正文部分 -
■ ■ ■ ■ ■

1. install [logstash](https://www.elastic.co/guide/en/logstash/current/installing-logstash.html)
1. create config file for logstash
-->
### 使用 logstash 采集并分发 webhook 后端的审计事件
[Logstash](https://www.elastic.co/products/logstash) 是一个开源的、服务器端的数据处理工具。
在下面的示例中,我们将使用 logstash 采集 webhook 后端的审计事件,并且将来自不同用户的事件存入不同的文件。
1. 安装 [logstash](https://www.elastic.co/guide/en/logstash/current/installing-logstash.html)
1. 为 logstash 创建配置文件
```none
cat <<EOF > /etc/logstash/config
input{
http{
#TODO, figure out a way to use kubeconfig file to authenticate to logstash
#https://www.elastic.co/guide/en/logstash/current/plugins-inputs-http.html#plugins-inputs-http-ssl
port=>8888
}
}
filter{
split{
# Webhook 审计后端与 EventList 一起发送若干事件
# 对事件进行分割
field=>[items]
# 我们只需要 event 子元素,去掉其他元素
remove_field=>[headers, metadata, apiVersion, "@timestamp", kind, "@version", host]
}
mutate{
rename => {items=>event}
}
}
output{
file{
# 来自不同用户的审计事件会被保存到不同文件中
path=>"/var/log/kube-audit-%{[event][user][username]}/audit"
}
}
```
<!--
1. start logstash
-->
3. 启动 logstash
```shell
bin/logstash -f /etc/logstash/config --path.settings /etc/logstash/
```
<!--
1. create a [kubeconfig file](/docs/tasks/access-application-cluster/configure-access-multiple-clusters/) for kube-apiserver webhook audit backend
-->
4. 为 kube-apiserver webhook 审计后端创建一个
[kubeconfig 文件](/zh/docs/tasks/access-application-cluster/configure-access-multiple-clusters/)

■ ■ ■ ■ ■

任务说明 - 重写上文关于用 logstash 采集审计事件的说明中从"1. create config"到"采集 webhook 后端的审计事件,并且将来自不同用户的事件存入不同的文件。"的这一段，并将其中的"审计事件"一律改称"审计日志"。

所给材料 -

■ ■ ■ ■ ■

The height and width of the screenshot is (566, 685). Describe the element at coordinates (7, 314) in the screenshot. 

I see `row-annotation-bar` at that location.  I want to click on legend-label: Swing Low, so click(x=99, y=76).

■ ■ ■ ■ ■

参考答案 -
1. create config file for logstash
-->
### 使用 logstash 采集并分发 webhook 后端的审计日志
[Logstash](https://www.elastic.co/products/logstash) 是一个开源的、服务器端的数据处理工具。
在下面的示例中,我们将使用 logstash 采集 webhook 后端的审计日志,并且将来自不同用户的事件存入不同的文件。